Mas o palco principal fechou com os Beach House, retomando o negrume deixado por PJ Harvey pouco antes,
mas de modo mais inesperadamente acutilante.
Poucos contariam encontrar um alinhamento tão pouco
cor-de-rosa como o dos americanos nas primeiras horas de hoje. Com a ajuda de
uma bateria bem alta e de um segundo teclado, complementando o de Victoria
Legrand, o som esteve frequentemente na margem entre o audível e o puro feedback, deixando para o calor do lar e
o anonimato dos mp3 o som mais limpo, monótono e monocórdico dos registos de
estúdio, o que me pareceu uma excelente opção.
"Take Care"
Com um casaco negro de capuz a cobrir-lhe os longos
cabelos que, de quando em vez, soltava para um saudável agitar de cabeça,
Victoria foi soturna e festiva, mas sempre parca em palavras e doce nas
vocalizações.
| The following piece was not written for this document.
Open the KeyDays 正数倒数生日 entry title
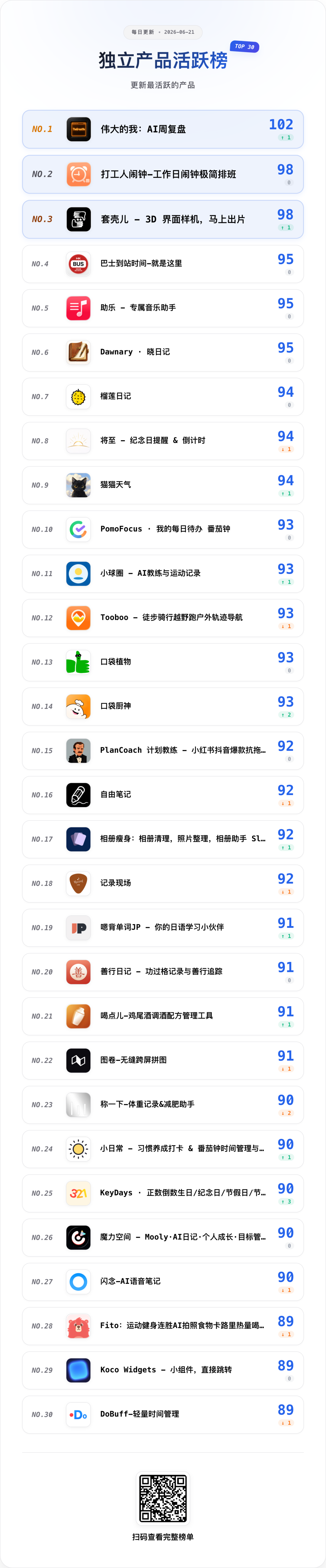Image resolution: width=326 pixels, height=1568 pixels. (x=183, y=1192)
O receio de um espectáculo curto dissolveu-se quando anunciou que
tocariam um alinhamento completo a pedido da organização e em boa hora o
fizeram, porque valeu cada segundo.
Fã de algum do seu trabalho, fui arrebatado pela
intensidade inaudita que composições como "Silver Soul", “Space Song”
ou “Take Care” atingiram, com o ritmo extremamente bem marcado da
bateria a substituir a tradicional caixa de ritmos, o que fez toda a diferença,
para um concerto com uma assistência de largos milhares que, bem depois da
1h30, ainda enchiam o relvado.
A despedida sentida com um “keep being sensitive.” e
“you´re beautiful” pareceu, mais que sincera, um sinal de profunda comunhão,
porque por aqui, a música vive-se com a intensidade dos momentos inesquecíveis
e o público português tem uma fama a manter.